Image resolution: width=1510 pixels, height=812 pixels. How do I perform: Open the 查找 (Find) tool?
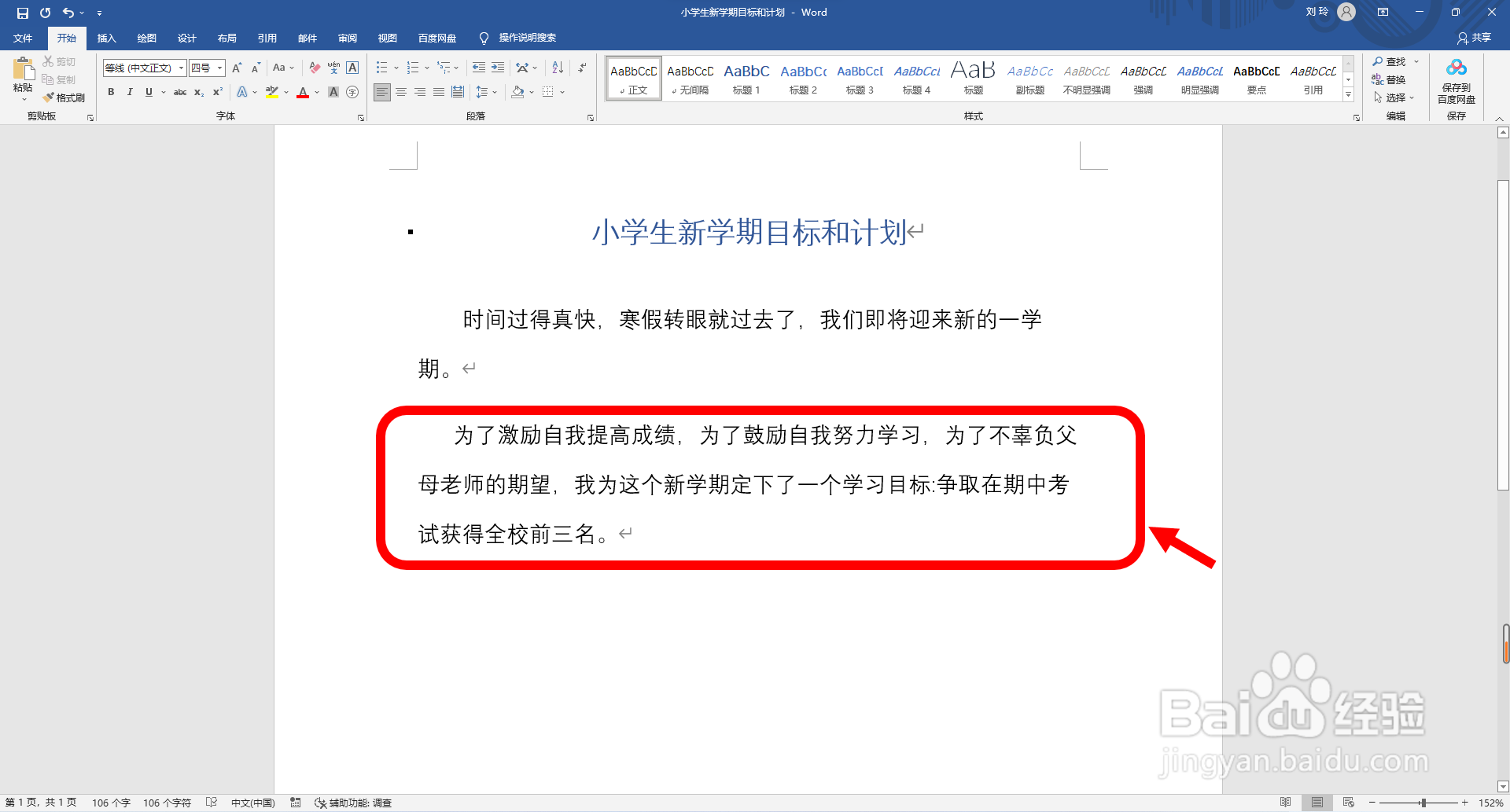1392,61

-*-*-

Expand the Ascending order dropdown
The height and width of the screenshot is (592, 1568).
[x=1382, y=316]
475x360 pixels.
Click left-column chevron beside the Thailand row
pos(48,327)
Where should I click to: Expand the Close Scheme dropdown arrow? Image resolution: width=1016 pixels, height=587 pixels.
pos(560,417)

-*-*-

Objective: Return each line of the material above that contains the string "Image", matching case.

Solution to this exercise:
Image resolution: width=1510 pixels, height=812 pixels. How do I perform: Open the 查找 (Find) tool?
Where should I click to: Expand the Close Scheme dropdown arrow? Image resolution: width=1016 pixels, height=587 pixels.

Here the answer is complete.